In 1902 Bayliss and Starling discovered the first peptide hormone, secretin. Secretin is released in response to food intake and the postprandial effects of secretin in the gastrointestinal system are well explained and understood. Here, its effect are well-understood: it activates pancreatic and bile duct bicarbonate secretion and inhibits gastric acid secretion. Beyond the gastrointestinal system, the secretin receptor is also expressed in the kidney, where it has been implicated in water conservation, although the mechanism remained uncertain.

We have discovered that secretin via its receptor controls renal base excretion by activation of the base secretion in beta-intercalated cells of the kidney collecting duct. Notably, secretin-release is augmented during acute metabolic alkalosis. Consequently, loss of the secretin receptor impairs the kidneys’ ability to increase renal base excretion and compensate an acutely imposed metabolic alkalosis.

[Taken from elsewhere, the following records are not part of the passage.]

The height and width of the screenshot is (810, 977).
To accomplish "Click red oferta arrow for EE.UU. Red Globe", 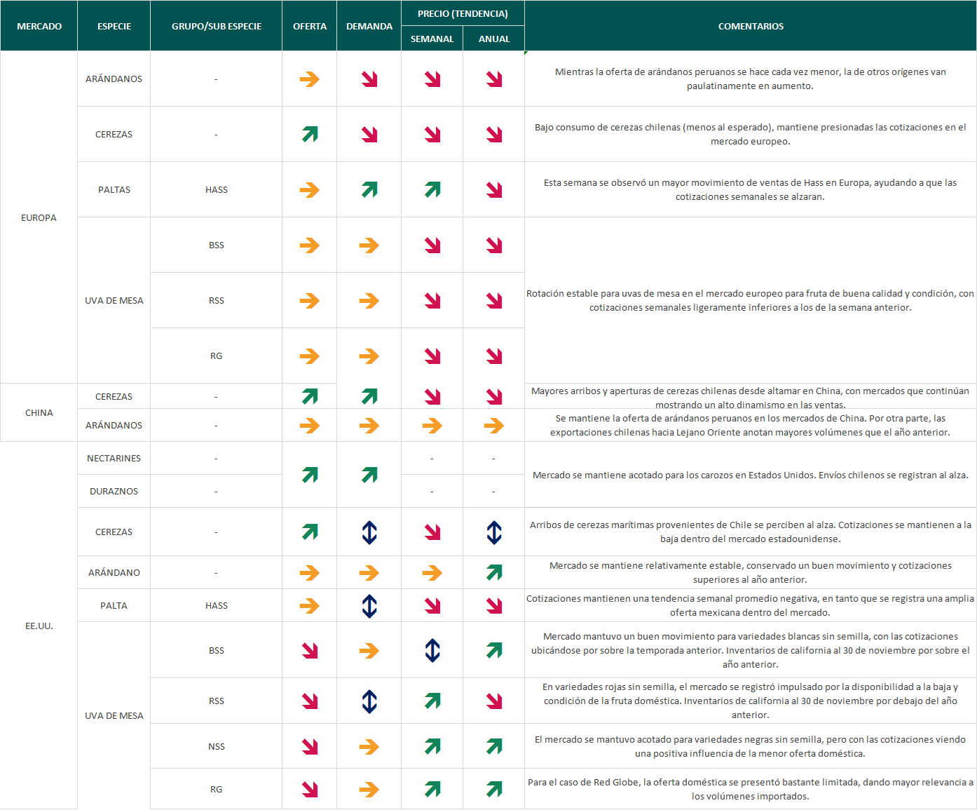I will click(x=309, y=790).
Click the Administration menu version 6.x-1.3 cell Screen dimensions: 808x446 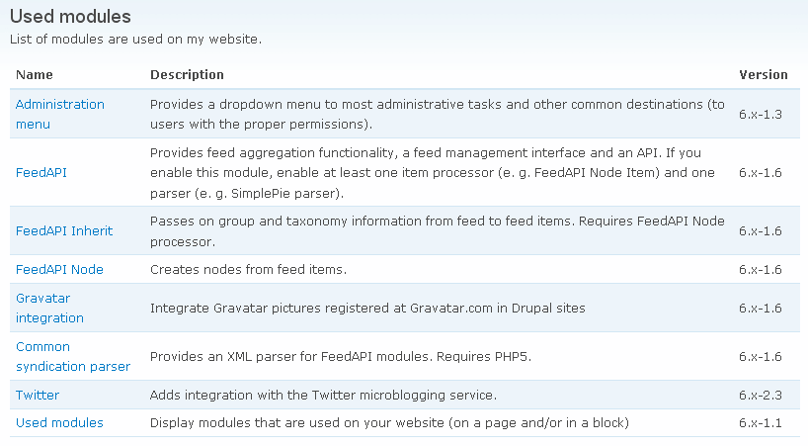click(760, 114)
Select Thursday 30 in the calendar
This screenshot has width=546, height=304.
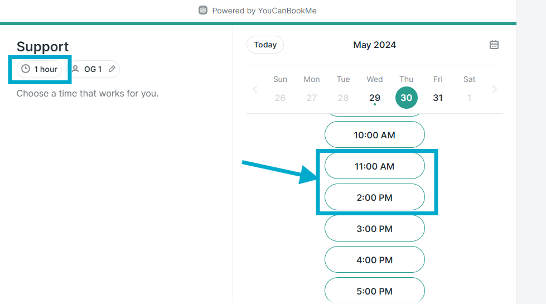click(407, 98)
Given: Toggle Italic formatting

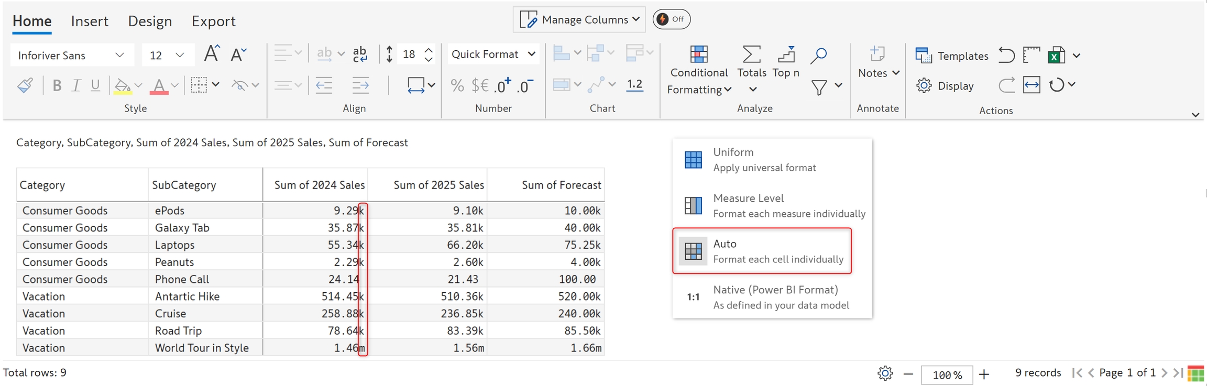Looking at the screenshot, I should click(x=76, y=85).
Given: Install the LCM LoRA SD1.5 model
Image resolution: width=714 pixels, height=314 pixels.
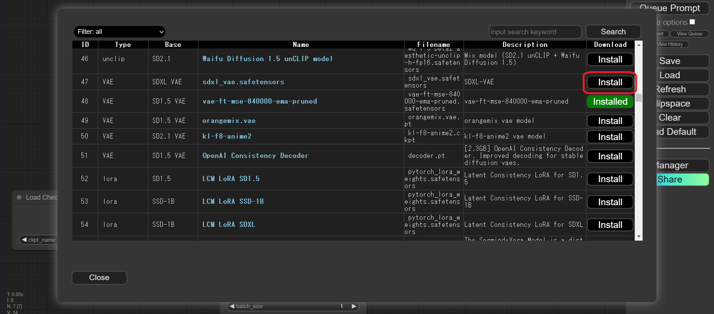Looking at the screenshot, I should [610, 179].
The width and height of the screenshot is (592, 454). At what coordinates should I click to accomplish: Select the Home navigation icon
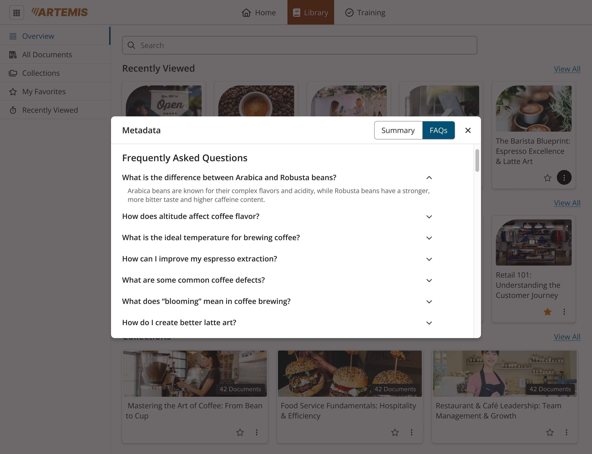246,12
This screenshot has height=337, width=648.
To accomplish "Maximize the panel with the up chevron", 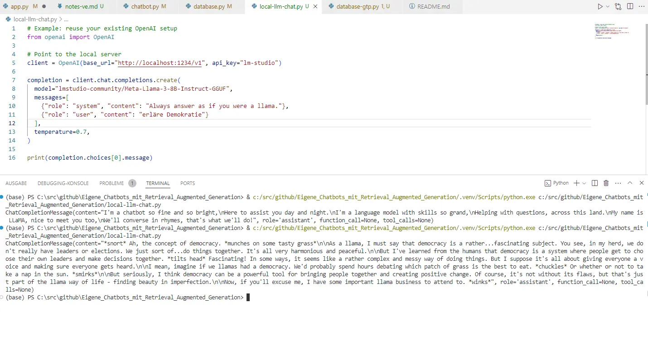I will [630, 183].
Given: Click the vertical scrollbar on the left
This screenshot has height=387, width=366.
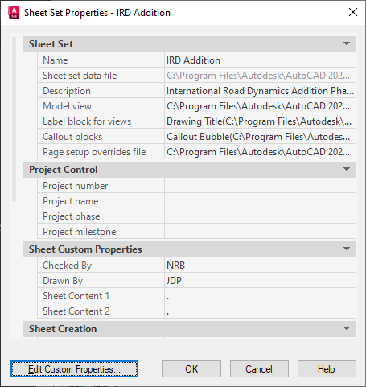Looking at the screenshot, I should (14, 119).
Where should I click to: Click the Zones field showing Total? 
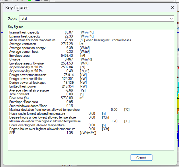(x=93, y=19)
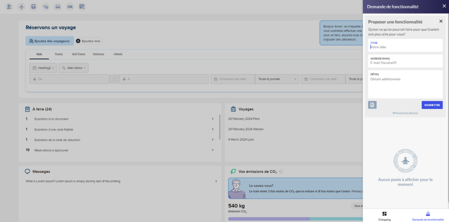The width and height of the screenshot is (449, 222).
Task: Click the car icon in top toolbar
Action: click(58, 7)
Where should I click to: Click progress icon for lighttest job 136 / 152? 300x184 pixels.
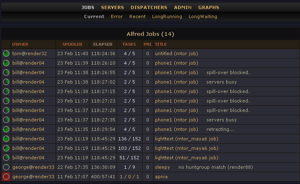(6, 139)
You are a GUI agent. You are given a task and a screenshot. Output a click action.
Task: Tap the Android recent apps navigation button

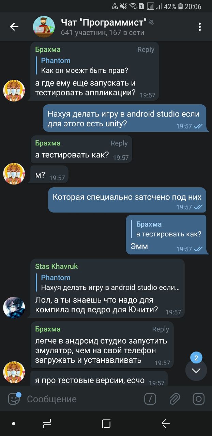[47, 423]
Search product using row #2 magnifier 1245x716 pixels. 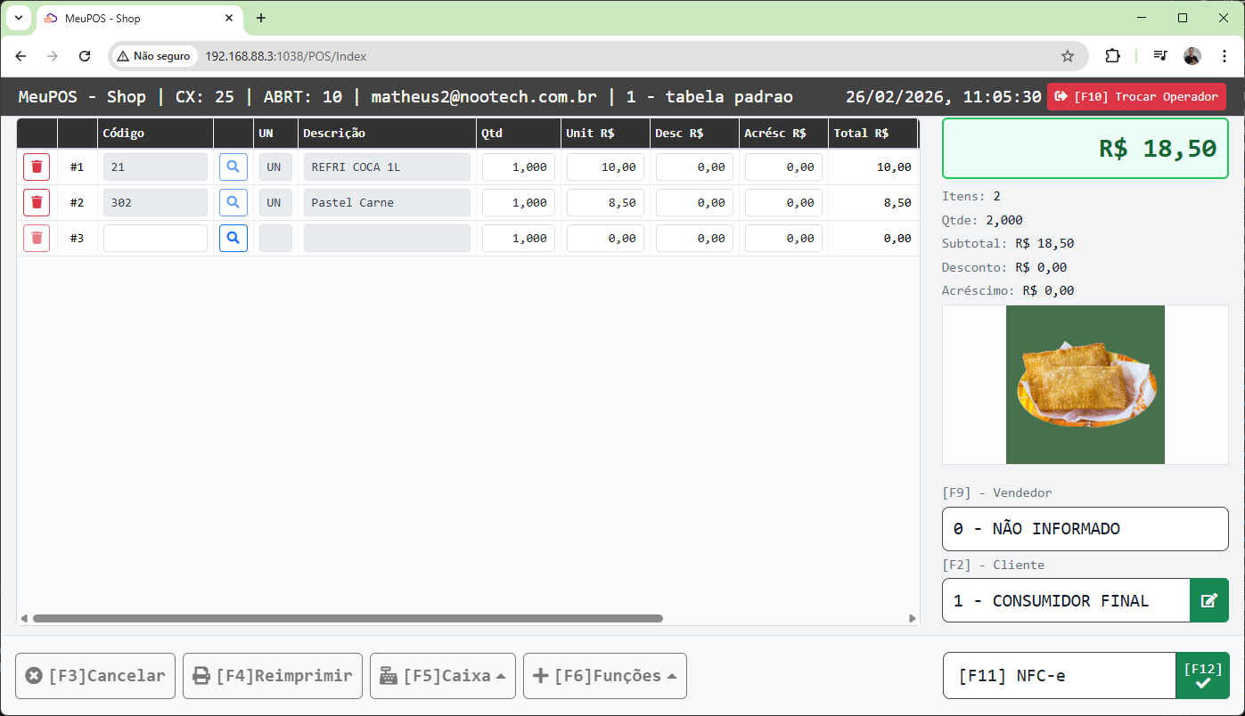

Additionally, we have uncovered that secretin also strongly modulates the glomerular filtration rate by selective vasodilation of the vas efferens, thereby controls urine production. Both effects – decreased renal acid excretion and decreased urine production – can be viewed as beneficial in the postprandial state by normalizing the postprandial blood alkalinity and redistribute more volume to the gastrointestinal system for digestive secretions.